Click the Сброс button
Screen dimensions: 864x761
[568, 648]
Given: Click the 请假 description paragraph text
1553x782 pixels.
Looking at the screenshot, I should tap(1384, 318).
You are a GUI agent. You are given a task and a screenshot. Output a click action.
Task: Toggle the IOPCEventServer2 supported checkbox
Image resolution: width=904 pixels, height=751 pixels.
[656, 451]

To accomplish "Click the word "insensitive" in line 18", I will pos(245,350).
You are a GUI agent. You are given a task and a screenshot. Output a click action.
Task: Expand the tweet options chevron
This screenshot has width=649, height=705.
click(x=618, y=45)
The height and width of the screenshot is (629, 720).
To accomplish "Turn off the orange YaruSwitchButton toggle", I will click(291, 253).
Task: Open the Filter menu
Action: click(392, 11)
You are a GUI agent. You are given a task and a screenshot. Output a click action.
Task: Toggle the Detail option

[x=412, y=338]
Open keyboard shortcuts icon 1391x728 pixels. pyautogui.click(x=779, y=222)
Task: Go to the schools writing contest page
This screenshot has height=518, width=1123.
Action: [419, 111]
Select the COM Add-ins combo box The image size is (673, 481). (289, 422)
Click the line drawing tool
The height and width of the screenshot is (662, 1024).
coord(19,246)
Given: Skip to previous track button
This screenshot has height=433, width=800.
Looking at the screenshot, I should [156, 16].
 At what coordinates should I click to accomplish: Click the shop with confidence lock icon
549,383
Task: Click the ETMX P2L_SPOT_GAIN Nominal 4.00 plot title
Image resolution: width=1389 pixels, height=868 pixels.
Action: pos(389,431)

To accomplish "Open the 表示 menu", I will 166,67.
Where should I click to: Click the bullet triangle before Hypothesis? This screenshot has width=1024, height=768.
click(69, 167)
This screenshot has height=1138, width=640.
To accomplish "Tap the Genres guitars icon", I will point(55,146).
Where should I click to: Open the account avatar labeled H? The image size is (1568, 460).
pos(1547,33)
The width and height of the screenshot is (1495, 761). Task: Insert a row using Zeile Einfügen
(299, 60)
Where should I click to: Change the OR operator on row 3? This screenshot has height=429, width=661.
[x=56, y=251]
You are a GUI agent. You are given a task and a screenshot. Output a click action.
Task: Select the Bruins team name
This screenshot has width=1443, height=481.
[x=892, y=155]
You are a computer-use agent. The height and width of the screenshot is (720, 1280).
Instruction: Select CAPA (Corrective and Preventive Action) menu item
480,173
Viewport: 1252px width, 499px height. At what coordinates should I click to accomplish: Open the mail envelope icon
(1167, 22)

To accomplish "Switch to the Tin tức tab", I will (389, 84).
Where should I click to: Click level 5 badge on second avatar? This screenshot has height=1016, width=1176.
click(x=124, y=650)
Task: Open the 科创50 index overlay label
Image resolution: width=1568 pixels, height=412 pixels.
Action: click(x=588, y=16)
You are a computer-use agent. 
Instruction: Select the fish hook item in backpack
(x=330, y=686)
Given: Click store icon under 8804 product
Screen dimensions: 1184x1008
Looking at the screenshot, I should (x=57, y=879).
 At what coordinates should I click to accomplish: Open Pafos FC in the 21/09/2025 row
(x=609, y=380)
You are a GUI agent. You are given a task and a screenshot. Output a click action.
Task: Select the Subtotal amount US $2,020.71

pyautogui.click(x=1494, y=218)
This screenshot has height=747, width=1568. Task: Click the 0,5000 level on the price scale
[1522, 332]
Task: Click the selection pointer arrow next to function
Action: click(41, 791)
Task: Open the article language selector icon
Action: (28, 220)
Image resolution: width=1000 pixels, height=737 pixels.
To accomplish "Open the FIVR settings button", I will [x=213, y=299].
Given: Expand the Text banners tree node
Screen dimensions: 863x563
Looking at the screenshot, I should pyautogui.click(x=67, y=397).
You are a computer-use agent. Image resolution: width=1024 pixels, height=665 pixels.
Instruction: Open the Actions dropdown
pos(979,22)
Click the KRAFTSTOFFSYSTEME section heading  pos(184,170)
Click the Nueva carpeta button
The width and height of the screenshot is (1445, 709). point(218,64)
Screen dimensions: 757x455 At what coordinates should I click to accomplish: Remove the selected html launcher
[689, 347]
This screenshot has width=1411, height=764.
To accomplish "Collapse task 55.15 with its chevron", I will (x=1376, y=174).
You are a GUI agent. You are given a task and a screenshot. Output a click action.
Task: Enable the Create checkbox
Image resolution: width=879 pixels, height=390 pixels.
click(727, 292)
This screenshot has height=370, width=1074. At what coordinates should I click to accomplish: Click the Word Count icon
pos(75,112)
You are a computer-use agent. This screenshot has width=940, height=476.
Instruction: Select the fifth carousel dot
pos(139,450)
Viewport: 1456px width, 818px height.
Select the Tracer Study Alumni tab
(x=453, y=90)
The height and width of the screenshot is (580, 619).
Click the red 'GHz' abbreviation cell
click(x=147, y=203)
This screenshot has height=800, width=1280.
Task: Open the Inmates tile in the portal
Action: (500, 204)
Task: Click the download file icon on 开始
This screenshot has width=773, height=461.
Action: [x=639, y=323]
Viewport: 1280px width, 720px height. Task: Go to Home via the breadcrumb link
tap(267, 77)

Description of the task
All of the data needs to be repeated exactly.

Solution to this exercise
Click the Сброс button
Screen dimensions: 864x761
[568, 648]
Given: Click the 请假 description paragraph text
1553x782 pixels.
Looking at the screenshot, I should tap(1384, 318).
You are a GUI agent. You are given a task and a screenshot. Output a click action.
Task: Toggle the IOPCEventServer2 supported checkbox
Image resolution: width=904 pixels, height=751 pixels.
[656, 451]

To accomplish "Click the word "insensitive" in line 18", I will pos(245,350).
You are a GUI agent. You are given a task and a screenshot. Output a click action.
Task: Expand the tweet options chevron
This screenshot has width=649, height=705.
click(x=618, y=45)
The height and width of the screenshot is (629, 720).
To accomplish "Turn off the orange YaruSwitchButton toggle", I will click(291, 253).
Task: Open the Filter menu
Action: click(392, 11)
You are a GUI agent. You are given a task and a screenshot. Output a click action.
Task: Toggle the Detail option

[x=412, y=338]
Open keyboard shortcuts icon 1391x728 pixels. pyautogui.click(x=779, y=222)
Task: Go to the schools writing contest page
This screenshot has height=518, width=1123.
Action: [419, 111]
Select the COM Add-ins combo box The image size is (673, 481). (289, 422)
Click the line drawing tool
The height and width of the screenshot is (662, 1024).
coord(19,246)
Given: Skip to previous track button
This screenshot has height=433, width=800.
Looking at the screenshot, I should [156, 16].
 At what coordinates should I click to accomplish: Click the shop with confidence lock icon
549,383
Task: Click the ETMX P2L_SPOT_GAIN Nominal 4.00 plot title
Image resolution: width=1389 pixels, height=868 pixels.
Action: pos(389,431)

To accomplish "Open the 表示 menu", I will 166,67.
Where should I click to: Click the bullet triangle before Hypothesis? This screenshot has width=1024, height=768.
click(69, 167)
This screenshot has height=1138, width=640.
To accomplish "Tap the Genres guitars icon", I will point(55,146).
Where should I click to: Open the account avatar labeled H? The image size is (1568, 460).
pos(1547,33)
The width and height of the screenshot is (1495, 761). Task: Insert a row using Zeile Einfügen
(299, 60)
Where should I click to: Change the OR operator on row 3? This screenshot has height=429, width=661.
[x=56, y=251]
You are a GUI agent. You are given a task and a screenshot. Output a click action.
Task: Select the Bruins team name
This screenshot has width=1443, height=481.
[x=892, y=155]
You are a computer-use agent. The height and width of the screenshot is (720, 1280).
Instruction: Select CAPA (Corrective and Preventive Action) menu item
480,173
Viewport: 1252px width, 499px height. At what coordinates should I click to accomplish: Open the mail envelope icon
(1167, 22)

To accomplish "Switch to the Tin tức tab", I will (389, 84).
Where should I click to: Click level 5 badge on second avatar? This screenshot has height=1016, width=1176.
click(x=124, y=650)
Task: Open the 科创50 index overlay label
Image resolution: width=1568 pixels, height=412 pixels.
Action: click(x=588, y=16)
You are a computer-use agent. 
Instruction: Select the fish hook item in backpack
(x=330, y=686)
Given: Click store icon under 8804 product
Screen dimensions: 1184x1008
Looking at the screenshot, I should (x=57, y=879).
 At what coordinates should I click to accomplish: Open Pafos FC in the 21/09/2025 row
(x=609, y=380)
You are a GUI agent. You are given a task and a screenshot. Output a click action.
Task: Select the Subtotal amount US $2,020.71

pyautogui.click(x=1494, y=218)
This screenshot has height=747, width=1568. Task: Click the 0,5000 level on the price scale
[1522, 332]
Task: Click the selection pointer arrow next to function
Action: click(41, 791)
Task: Open the article language selector icon
Action: (28, 220)
Image resolution: width=1000 pixels, height=737 pixels.
To accomplish "Open the FIVR settings button", I will [x=213, y=299].
Given: Expand the Text banners tree node
Screen dimensions: 863x563
Looking at the screenshot, I should pyautogui.click(x=67, y=397).
You are a computer-use agent. Image resolution: width=1024 pixels, height=665 pixels.
Instruction: Open the Actions dropdown
pos(979,22)
Click the KRAFTSTOFFSYSTEME section heading  pos(184,170)
Click the Nueva carpeta button
The width and height of the screenshot is (1445, 709). point(218,64)
Screen dimensions: 757x455 At what coordinates should I click to accomplish: Remove the selected html launcher
[689, 347]
This screenshot has width=1411, height=764.
To accomplish "Collapse task 55.15 with its chevron", I will (x=1376, y=174).
You are a GUI agent. You are given a task and a screenshot. Output a click action.
Task: Enable the Create checkbox
Image resolution: width=879 pixels, height=390 pixels.
click(727, 292)
This screenshot has height=370, width=1074. At what coordinates should I click to accomplish: Click the Word Count icon
pos(75,112)
You are a computer-use agent. This screenshot has width=940, height=476.
Instruction: Select the fifth carousel dot
pos(139,450)
Viewport: 1456px width, 818px height.
Select the Tracer Study Alumni tab
(x=453, y=90)
The height and width of the screenshot is (580, 619).
Click the red 'GHz' abbreviation cell
click(x=147, y=203)
This screenshot has height=800, width=1280.
Task: Open the Inmates tile in the portal
Action: (500, 204)
Task: Click the download file icon on 开始
This screenshot has width=773, height=461.
Action: [x=639, y=323]
Viewport: 1280px width, 720px height. Task: Go to Home via the breadcrumb link
tap(267, 77)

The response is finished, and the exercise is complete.